• Work order: A word-for-word transcript of every entry is required.

—————

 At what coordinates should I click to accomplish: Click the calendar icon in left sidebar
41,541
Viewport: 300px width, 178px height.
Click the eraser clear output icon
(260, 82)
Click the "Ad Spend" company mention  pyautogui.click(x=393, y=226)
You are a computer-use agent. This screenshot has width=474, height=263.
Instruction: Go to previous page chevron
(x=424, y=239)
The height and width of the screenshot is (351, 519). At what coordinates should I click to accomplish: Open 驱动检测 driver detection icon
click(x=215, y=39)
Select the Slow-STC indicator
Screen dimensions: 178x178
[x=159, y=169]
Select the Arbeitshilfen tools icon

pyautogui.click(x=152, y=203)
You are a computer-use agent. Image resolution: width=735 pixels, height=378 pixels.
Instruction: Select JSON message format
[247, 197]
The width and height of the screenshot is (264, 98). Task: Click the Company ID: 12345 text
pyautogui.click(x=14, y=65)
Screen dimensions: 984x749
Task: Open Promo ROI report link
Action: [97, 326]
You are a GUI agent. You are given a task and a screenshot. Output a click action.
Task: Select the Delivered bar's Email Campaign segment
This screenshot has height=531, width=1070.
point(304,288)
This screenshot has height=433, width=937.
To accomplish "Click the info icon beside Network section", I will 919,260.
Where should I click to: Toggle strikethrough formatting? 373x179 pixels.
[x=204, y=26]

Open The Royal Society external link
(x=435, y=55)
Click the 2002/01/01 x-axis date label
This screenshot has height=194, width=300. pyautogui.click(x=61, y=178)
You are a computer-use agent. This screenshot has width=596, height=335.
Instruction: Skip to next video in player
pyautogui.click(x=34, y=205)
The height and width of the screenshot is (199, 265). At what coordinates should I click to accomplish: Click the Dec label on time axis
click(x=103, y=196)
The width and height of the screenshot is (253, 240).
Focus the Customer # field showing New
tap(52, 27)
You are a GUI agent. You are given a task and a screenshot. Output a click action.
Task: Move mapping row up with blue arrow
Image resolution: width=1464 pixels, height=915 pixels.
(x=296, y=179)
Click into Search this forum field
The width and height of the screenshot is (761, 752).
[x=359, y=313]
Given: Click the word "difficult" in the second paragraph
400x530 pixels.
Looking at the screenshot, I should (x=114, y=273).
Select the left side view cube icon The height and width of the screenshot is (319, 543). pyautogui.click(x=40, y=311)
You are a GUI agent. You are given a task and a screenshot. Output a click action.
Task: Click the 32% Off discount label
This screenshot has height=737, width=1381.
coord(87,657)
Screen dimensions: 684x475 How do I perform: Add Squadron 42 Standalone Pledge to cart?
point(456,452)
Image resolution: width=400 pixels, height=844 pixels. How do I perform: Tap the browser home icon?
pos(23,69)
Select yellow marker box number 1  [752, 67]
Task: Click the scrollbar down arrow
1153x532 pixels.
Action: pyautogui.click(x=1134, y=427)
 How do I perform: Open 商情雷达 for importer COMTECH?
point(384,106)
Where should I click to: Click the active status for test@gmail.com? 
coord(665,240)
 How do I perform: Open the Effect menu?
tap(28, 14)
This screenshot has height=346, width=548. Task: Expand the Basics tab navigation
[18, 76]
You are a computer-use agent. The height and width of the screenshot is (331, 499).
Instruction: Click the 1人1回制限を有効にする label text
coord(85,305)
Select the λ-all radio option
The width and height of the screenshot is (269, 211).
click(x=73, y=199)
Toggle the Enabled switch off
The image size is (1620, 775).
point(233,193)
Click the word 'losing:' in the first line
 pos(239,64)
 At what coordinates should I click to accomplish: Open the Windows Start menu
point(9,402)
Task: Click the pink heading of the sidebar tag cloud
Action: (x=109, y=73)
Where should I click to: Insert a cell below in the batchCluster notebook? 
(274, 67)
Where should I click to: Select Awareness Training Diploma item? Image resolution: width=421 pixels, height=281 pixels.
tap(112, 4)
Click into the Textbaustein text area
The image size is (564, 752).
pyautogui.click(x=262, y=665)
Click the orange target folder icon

—————

• Written solution:
 At what coordinates should I click to accomplish: Click the calendar icon in left sidebar
41,541
Viewport: 300px width, 178px height.
Click the eraser clear output icon
(260, 82)
Click the "Ad Spend" company mention  pyautogui.click(x=393, y=226)
You are a computer-use agent. This screenshot has width=474, height=263.
Instruction: Go to previous page chevron
(x=424, y=239)
The height and width of the screenshot is (351, 519). At what coordinates should I click to accomplish: Open 驱动检测 driver detection icon
click(x=215, y=39)
Select the Slow-STC indicator
Screen dimensions: 178x178
[x=159, y=169]
Select the Arbeitshilfen tools icon

pyautogui.click(x=152, y=203)
You are a computer-use agent. Image resolution: width=735 pixels, height=378 pixels.
Instruction: Select JSON message format
[247, 197]
The width and height of the screenshot is (264, 98). Task: Click the Company ID: 12345 text
pyautogui.click(x=14, y=65)
Screen dimensions: 984x749
Task: Open Promo ROI report link
Action: [97, 326]
You are a GUI agent. You are given a task and a screenshot. Output a click action.
Task: Select the Delivered bar's Email Campaign segment
This screenshot has height=531, width=1070.
point(304,288)
This screenshot has height=433, width=937.
To accomplish "Click the info icon beside Network section", I will 919,260.
Where should I click to: Toggle strikethrough formatting? 373x179 pixels.
[x=204, y=26]

Open The Royal Society external link
(x=435, y=55)
Click the 2002/01/01 x-axis date label
This screenshot has height=194, width=300. pyautogui.click(x=61, y=178)
You are a computer-use agent. This screenshot has width=596, height=335.
Instruction: Skip to next video in player
pyautogui.click(x=34, y=205)
The height and width of the screenshot is (199, 265). At what coordinates should I click to accomplish: Click the Dec label on time axis
click(x=103, y=196)
The width and height of the screenshot is (253, 240).
Focus the Customer # field showing New
tap(52, 27)
You are a GUI agent. You are given a task and a screenshot. Output a click action.
Task: Move mapping row up with blue arrow
Image resolution: width=1464 pixels, height=915 pixels.
(x=296, y=179)
Click into Search this forum field
The width and height of the screenshot is (761, 752).
[x=359, y=313]
Given: Click the word "difficult" in the second paragraph
400x530 pixels.
Looking at the screenshot, I should (x=114, y=273).
Select the left side view cube icon The height and width of the screenshot is (319, 543). pyautogui.click(x=40, y=311)
You are a GUI agent. You are given a task and a screenshot. Output a click action.
Task: Click the 32% Off discount label
This screenshot has height=737, width=1381.
coord(87,657)
Screen dimensions: 684x475 How do I perform: Add Squadron 42 Standalone Pledge to cart?
point(456,452)
Image resolution: width=400 pixels, height=844 pixels. How do I perform: Tap the browser home icon?
pos(23,69)
Select yellow marker box number 1  [752, 67]
Task: Click the scrollbar down arrow
1153x532 pixels.
Action: pyautogui.click(x=1134, y=427)
 How do I perform: Open 商情雷达 for importer COMTECH?
point(384,106)
Where should I click to: Click the active status for test@gmail.com? 
coord(665,240)
 How do I perform: Open the Effect menu?
tap(28, 14)
This screenshot has height=346, width=548. Task: Expand the Basics tab navigation
[18, 76]
You are a computer-use agent. The height and width of the screenshot is (331, 499).
Instruction: Click the 1人1回制限を有効にする label text
coord(85,305)
Select the λ-all radio option
The width and height of the screenshot is (269, 211).
click(x=73, y=199)
Toggle the Enabled switch off
The image size is (1620, 775).
point(233,193)
Click the word 'losing:' in the first line
 pos(239,64)
 At what coordinates should I click to accomplish: Open the Windows Start menu
point(9,402)
Task: Click the pink heading of the sidebar tag cloud
Action: (x=109, y=73)
Where should I click to: Insert a cell below in the batchCluster notebook? 
(274, 67)
Where should I click to: Select Awareness Training Diploma item? Image resolution: width=421 pixels, height=281 pixels.
tap(112, 4)
Click into the Textbaustein text area
The image size is (564, 752).
pyautogui.click(x=262, y=665)
Click the orange target folder icon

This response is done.